Um brasileiro e dois bolivianos foram presos preventivamente na França após a apreensão de mais de uma tonelada de cocaína em uma embarcação interceptada no Oceano Índico. Os três suspeitos foram formalmente indiciados na sexta-feira (10) por um tribunal de Paris, que determinou a manutenção da prisão enquanto as investigações avançam.
Segundo informações divulgadas pela agência AFP, o barco foi abordado pelas autoridades francesas em 25 de junho, nas proximidades da ilha de Reunião, território ultramarino da França localizado no Oceano Índico. A embarcação fazia uma rota entre a América do Sul e a Austrália quando foi interceptada.
Apreensão supera uma tonelada de cocaína
Durante a operação, os agentes encontraram mais de uma tonelada de cocaína escondida na embarcação. O volume da droga reforçou a suspeita de que o grupo atuava em uma rota internacional de tráfico de entorpecentes.
Após a apreensão, o caso foi encaminhado à Justiça francesa.
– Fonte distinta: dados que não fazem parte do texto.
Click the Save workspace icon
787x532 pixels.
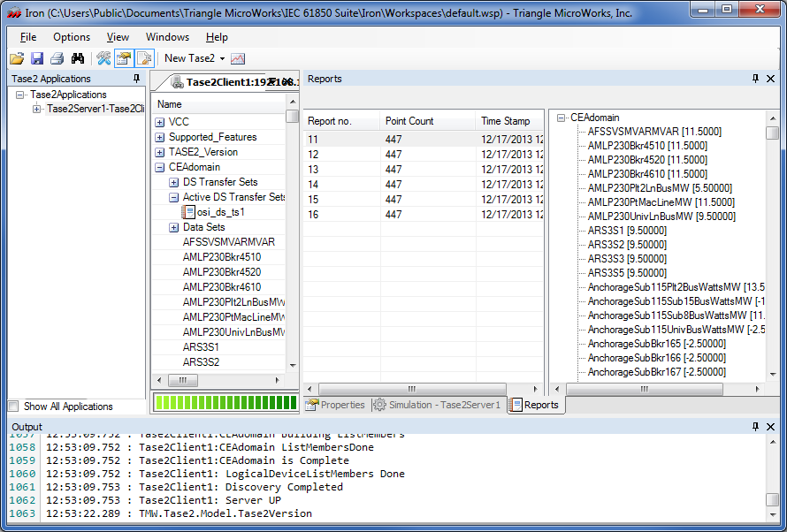click(x=36, y=58)
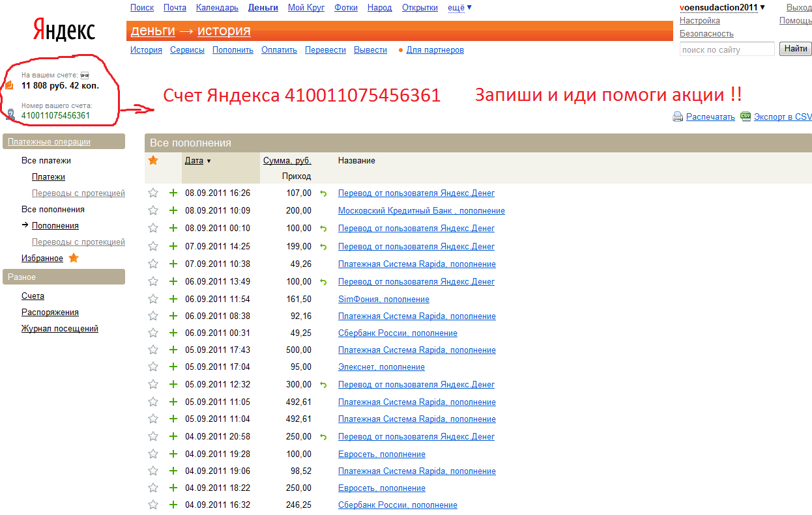Mark the Элекснет 95,00 row as favorite
812x515 pixels.
pos(153,367)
Os três ocupantes passaram por audiência de custódia e tiveram a prisão preventiva decretada.
Investigação ficará a cargo de unidade especializada
De acordo com o jornal francês Le Figaro, a Procuradoria Nacional de Combate ao Crime Organizado instaurou um inquérito judicial para investigar a origem da droga, a logística utilizada na operação e possíveis ligações dos suspeitos com organizações criminosas internacionais.
As autoridades também buscam identificar outros envolvidos na rota marítima utilizada para o transporte da carga ilícita.
Defesa do brasileiro nega envolvimento
O brasileiro, de 58 anos, afirmou aos investigadores que trabalha como pescador.
Em declaração à AFP, o advogado Eliott Amzallag negou qualquer participação do cliente em organizações criminosas. Segundo ele, o brasileiro “não tem nenhuma ligação com o mundo do narcotráfico” e teria sido explorado por pessoas que se aproveitaram de sua condição física e mental.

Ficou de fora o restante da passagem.